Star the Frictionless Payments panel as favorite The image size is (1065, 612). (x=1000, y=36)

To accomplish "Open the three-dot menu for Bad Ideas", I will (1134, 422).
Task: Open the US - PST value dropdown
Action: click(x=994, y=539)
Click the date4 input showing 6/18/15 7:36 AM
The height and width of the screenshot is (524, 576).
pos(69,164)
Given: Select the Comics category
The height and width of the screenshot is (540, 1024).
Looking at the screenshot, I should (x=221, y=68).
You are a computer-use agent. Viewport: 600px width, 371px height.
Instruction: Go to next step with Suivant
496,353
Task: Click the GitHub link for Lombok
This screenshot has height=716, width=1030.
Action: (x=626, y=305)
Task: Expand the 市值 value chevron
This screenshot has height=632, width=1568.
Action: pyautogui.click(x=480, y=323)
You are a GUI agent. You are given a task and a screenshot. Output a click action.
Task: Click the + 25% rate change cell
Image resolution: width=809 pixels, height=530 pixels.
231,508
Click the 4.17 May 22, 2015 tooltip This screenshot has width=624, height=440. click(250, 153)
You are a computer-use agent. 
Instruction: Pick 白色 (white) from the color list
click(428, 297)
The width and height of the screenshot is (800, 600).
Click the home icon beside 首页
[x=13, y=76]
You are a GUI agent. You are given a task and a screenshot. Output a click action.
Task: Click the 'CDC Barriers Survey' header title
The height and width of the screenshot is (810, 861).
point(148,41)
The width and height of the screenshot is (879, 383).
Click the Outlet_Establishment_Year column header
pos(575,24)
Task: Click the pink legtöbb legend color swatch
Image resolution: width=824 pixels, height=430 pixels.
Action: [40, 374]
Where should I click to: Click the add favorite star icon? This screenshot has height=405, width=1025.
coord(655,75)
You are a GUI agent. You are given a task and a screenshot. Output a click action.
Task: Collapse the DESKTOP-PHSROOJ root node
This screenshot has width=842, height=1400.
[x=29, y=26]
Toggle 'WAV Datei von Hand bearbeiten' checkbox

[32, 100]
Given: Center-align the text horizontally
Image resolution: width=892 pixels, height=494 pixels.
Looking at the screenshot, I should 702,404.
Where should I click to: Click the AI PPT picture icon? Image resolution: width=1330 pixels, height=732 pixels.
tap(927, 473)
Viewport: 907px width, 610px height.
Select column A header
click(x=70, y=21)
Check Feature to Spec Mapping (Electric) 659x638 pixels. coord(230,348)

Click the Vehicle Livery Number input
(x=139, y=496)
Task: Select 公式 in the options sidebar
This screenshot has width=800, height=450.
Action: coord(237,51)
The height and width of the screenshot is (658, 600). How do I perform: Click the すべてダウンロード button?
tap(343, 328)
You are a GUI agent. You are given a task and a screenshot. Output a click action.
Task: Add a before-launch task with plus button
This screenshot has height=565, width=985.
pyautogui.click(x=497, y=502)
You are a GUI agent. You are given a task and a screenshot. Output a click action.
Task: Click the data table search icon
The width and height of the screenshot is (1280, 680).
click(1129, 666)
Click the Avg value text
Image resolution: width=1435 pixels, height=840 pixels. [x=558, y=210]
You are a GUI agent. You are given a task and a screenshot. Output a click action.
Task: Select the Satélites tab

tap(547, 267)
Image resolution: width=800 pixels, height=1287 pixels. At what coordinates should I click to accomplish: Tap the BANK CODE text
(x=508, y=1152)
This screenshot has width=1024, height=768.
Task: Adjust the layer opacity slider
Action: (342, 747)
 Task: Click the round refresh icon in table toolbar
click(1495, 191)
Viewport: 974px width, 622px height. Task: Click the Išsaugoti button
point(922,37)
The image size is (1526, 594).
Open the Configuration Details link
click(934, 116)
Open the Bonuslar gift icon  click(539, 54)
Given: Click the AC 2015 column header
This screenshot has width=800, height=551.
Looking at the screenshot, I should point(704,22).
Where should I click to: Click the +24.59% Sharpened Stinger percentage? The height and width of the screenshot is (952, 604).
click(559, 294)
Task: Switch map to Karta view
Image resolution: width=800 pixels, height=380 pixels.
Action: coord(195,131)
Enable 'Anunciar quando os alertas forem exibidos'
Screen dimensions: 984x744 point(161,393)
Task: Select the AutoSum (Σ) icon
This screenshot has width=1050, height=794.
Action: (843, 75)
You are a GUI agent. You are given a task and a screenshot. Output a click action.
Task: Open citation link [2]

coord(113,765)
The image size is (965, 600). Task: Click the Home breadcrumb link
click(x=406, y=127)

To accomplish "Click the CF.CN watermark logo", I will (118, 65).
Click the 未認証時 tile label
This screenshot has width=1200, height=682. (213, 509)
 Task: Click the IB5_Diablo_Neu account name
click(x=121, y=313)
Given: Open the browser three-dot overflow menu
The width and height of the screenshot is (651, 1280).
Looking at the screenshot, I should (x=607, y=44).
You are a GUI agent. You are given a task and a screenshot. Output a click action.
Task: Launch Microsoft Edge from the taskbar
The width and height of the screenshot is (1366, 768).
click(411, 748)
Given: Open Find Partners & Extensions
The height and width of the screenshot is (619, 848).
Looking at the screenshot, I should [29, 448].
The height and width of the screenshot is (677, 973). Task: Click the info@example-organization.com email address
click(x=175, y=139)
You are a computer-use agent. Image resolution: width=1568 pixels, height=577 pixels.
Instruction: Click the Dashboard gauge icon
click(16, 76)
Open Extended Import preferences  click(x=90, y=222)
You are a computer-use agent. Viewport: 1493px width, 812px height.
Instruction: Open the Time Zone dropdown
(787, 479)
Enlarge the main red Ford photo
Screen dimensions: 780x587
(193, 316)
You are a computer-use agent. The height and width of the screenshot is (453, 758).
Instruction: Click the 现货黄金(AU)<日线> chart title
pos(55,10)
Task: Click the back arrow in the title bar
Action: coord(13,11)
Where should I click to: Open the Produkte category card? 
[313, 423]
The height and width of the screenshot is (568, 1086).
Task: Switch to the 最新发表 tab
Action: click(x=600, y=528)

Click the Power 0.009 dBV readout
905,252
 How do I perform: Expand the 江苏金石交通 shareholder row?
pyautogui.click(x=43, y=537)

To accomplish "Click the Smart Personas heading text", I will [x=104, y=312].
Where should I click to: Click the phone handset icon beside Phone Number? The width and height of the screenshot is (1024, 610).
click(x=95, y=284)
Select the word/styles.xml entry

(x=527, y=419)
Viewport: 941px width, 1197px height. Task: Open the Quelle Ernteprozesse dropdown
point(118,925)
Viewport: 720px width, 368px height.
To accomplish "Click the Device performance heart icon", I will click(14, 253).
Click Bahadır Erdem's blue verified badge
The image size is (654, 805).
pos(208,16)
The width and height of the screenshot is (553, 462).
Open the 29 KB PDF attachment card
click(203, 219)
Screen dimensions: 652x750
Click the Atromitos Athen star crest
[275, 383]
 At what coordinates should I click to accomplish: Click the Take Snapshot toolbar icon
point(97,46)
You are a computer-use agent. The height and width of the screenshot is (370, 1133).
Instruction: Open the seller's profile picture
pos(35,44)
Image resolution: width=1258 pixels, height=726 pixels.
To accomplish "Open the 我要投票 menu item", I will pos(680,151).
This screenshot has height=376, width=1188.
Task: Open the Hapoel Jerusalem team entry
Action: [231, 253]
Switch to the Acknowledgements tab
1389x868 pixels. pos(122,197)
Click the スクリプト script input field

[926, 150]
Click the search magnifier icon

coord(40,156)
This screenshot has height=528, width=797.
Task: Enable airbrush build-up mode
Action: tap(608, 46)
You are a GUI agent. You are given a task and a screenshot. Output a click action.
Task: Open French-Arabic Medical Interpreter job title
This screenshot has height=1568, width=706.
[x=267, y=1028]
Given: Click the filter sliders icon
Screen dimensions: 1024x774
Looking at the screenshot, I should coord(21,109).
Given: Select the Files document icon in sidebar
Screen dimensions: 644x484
□ □ □ □ □
**EXERCISE OBJECTIVE**.
Scan the material above and copy every line that holds the string "computer".

**EXPECTED ANSWER**.
You are a computer-use agent. Viewport: 600px width, 371px height.
You are a computer-use agent. 
You are a computer-use agent. Image resolution: width=1568 pixels, height=577 pixels.
You are a computer-use agent. Viewport: 1493px width, 812px height.
You are a computer-use agent. The height and width of the screenshot is (453, 758).
You are a computer-use agent. The height and width of the screenshot is (370, 1133).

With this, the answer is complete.